*** Opening RECORDS TO USE ***

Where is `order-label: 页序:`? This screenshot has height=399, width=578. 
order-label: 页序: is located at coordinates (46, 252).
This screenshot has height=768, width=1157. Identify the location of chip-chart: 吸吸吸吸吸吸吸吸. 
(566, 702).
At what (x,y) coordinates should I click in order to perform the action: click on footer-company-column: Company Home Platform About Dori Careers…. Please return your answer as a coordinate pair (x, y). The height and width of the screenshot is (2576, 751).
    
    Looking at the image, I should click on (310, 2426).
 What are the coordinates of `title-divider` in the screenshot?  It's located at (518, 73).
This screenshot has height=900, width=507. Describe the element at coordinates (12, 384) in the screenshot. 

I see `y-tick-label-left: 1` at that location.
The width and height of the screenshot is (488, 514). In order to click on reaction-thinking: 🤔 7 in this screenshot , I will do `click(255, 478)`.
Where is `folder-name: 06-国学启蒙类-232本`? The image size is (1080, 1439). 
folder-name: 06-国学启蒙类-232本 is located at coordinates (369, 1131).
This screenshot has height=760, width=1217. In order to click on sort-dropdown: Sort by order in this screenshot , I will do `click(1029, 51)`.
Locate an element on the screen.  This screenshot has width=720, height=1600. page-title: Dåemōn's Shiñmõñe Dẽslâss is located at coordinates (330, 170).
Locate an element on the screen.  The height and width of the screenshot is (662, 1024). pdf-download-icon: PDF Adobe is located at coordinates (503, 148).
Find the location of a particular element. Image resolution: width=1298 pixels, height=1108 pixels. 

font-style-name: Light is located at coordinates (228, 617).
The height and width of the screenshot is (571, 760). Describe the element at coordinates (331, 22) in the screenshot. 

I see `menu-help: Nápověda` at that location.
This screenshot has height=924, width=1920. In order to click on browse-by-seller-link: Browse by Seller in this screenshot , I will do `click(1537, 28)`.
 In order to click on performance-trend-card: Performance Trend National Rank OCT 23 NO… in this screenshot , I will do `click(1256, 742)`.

*** Closing RECORDS TO USE ***

**ACTIVITY**
Copy out all of the material above word for word.

**ANSWER BELOW**
Where is `order-label: 页序:`? This screenshot has height=399, width=578. 
order-label: 页序: is located at coordinates (46, 252).
This screenshot has height=768, width=1157. Identify the location of chip-chart: 吸吸吸吸吸吸吸吸. 
(566, 702).
At what (x,y) coordinates should I click in order to perform the action: click on footer-company-column: Company Home Platform About Dori Careers…. Please return your answer as a coordinate pair (x, y). The height and width of the screenshot is (2576, 751).
    
    Looking at the image, I should click on (310, 2426).
 What are the coordinates of `title-divider` in the screenshot?  It's located at (518, 73).
This screenshot has height=900, width=507. Describe the element at coordinates (12, 384) in the screenshot. 

I see `y-tick-label-left: 1` at that location.
The width and height of the screenshot is (488, 514). In order to click on reaction-thinking: 🤔 7 in this screenshot , I will do `click(255, 478)`.
Where is `folder-name: 06-国学启蒙类-232本`? The image size is (1080, 1439). 
folder-name: 06-国学启蒙类-232本 is located at coordinates (369, 1131).
This screenshot has height=760, width=1217. In order to click on sort-dropdown: Sort by order in this screenshot , I will do `click(1029, 51)`.
Locate an element on the screen.  This screenshot has width=720, height=1600. page-title: Dåemōn's Shiñmõñe Dẽslâss is located at coordinates (330, 170).
Locate an element on the screen.  The height and width of the screenshot is (662, 1024). pdf-download-icon: PDF Adobe is located at coordinates (503, 148).
Find the location of a particular element. Image resolution: width=1298 pixels, height=1108 pixels. 

font-style-name: Light is located at coordinates (228, 617).
The height and width of the screenshot is (571, 760). Describe the element at coordinates (331, 22) in the screenshot. 

I see `menu-help: Nápověda` at that location.
This screenshot has height=924, width=1920. In order to click on browse-by-seller-link: Browse by Seller in this screenshot , I will do `click(1537, 28)`.
 In order to click on performance-trend-card: Performance Trend National Rank OCT 23 NO… in this screenshot , I will do `click(1256, 742)`.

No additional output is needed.